3. This led to a spate of litigation, pressing the Indian Overseas Bank’s case some taxing authorities in some cases took revisional and rectificatory actions. These reached various High Courts. The Gujarat High Court in Surat Textile Mills Ltd. vs. Commissioner of Income-tax, Gujarat 80 ITR P.1 opted for what may be called a narrow view in assuming that besides Explanation (a) reproduced above explanations (b) and (c) as well too stood wiped out by Indian Overseas Bank’s case. In these circumstances the Central Board of Direct Taxes took the step of withdrawing in the year 1972 the Circular dated October 14, 1965 to the extent it stood superseeded by decision in Indian Overseas Bank’s case and the judgment of the Gujarat High Court in Surat Textile Mills Ltd. vs. Commissioner of Income tax.
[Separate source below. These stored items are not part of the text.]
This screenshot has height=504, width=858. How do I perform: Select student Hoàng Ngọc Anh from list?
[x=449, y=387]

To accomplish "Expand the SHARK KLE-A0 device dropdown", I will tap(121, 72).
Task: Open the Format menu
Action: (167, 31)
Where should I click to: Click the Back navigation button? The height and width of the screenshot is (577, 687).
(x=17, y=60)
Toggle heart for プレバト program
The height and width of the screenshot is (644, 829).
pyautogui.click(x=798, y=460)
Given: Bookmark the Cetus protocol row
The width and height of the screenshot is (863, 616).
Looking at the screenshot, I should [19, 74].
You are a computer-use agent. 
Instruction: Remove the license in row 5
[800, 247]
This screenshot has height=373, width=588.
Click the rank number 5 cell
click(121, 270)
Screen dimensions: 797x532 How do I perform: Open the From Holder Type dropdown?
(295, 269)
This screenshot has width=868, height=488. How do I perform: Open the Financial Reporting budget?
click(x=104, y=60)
4. Other High Courts took what may be called a broader view. The trend of reasoning in those cases was that explanation (a) only was done away with by this Court in Indian Overseas Bank’s case but explanations (b) and (c) were still alive. In this connection Veerabhadra Iron Foundary & Anr. vs. Commissioner of Income Tax, 69 ITR 425, Tata Iron and Steel Co. Ltd. vs. N.C. Upadhyaya, ITR p.1 and The Commissioner of Income Tax vs. Sardar Singh, 86 ITR 387 (Punjab) may be seen.
5. In the face of such difference of opinion, it was represented to the Board that earlier instructions dated October 14, 1965 represented the correct position of law and that the withdrawal to the extent it was presumed to be overruled by this Court in Indian Overseas Bank’s case had created unnecessary hardship to the assessees.
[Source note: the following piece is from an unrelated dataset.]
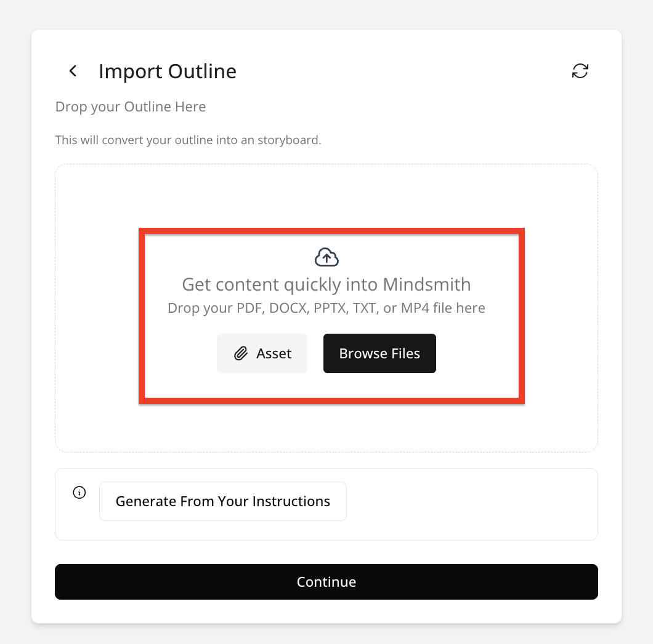The width and height of the screenshot is (653, 644).
Task: Click "Get content quickly into Mindsmith" text
Action: click(327, 284)
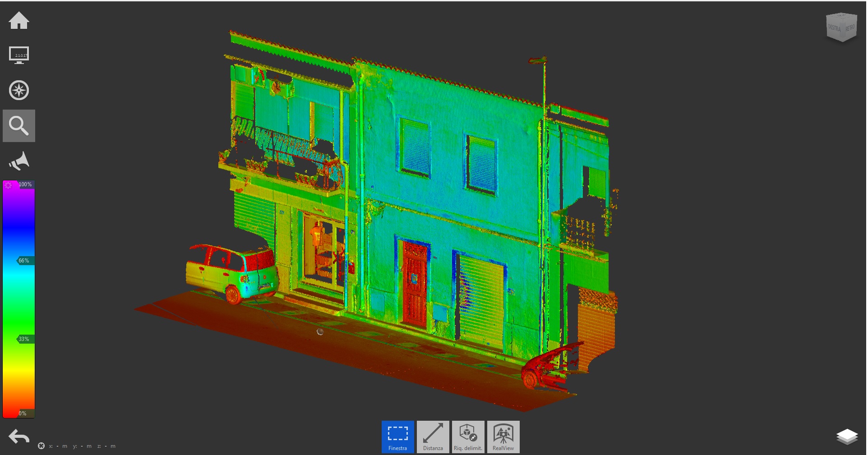Select the magnifying glass zoom tool

19,126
6. It appears that the instant case, out of which this appeal has arisen, was decided by the Allahabad High Court taking the broader view, Special leave was sought by the Revenue from this Court on the question of resolving the conflict between the two views. Leave was granted at a time when the Board itself had clarified the matter vide Circular No.189 dated 30th January, 1986 of which hint has been left earlier. The Board states to have re-examined the issue involved coming to the view that except the clarification given in paragraph (a) above, which stood superseeded by the decision of this Court in Indian Overseas Bank’s Case, the clarifications given in paragraphs (b) and (c) quoted above hold good. It can thus legitimately be stated that the Board has itself opted for the view expressed in Tata Iron and Steel Companies’ case and other cases of the kind taking the broader view in the matter. When the Board has itself opted for that view and that view is being followed by Income Tax authorities concerned, we see no reason to do the exercise of taking any side of the two views and leave the matter at that. It is undisputed that the Board’s view is not only valid under the new Income Tax Act of 1961 but to the Indian Income tax Act, 1922 as well.
7. For the foregoing discussions this appeal fails and the judgment of the High Court is left untouched. In the circumstances of the case there will be no order as to costs.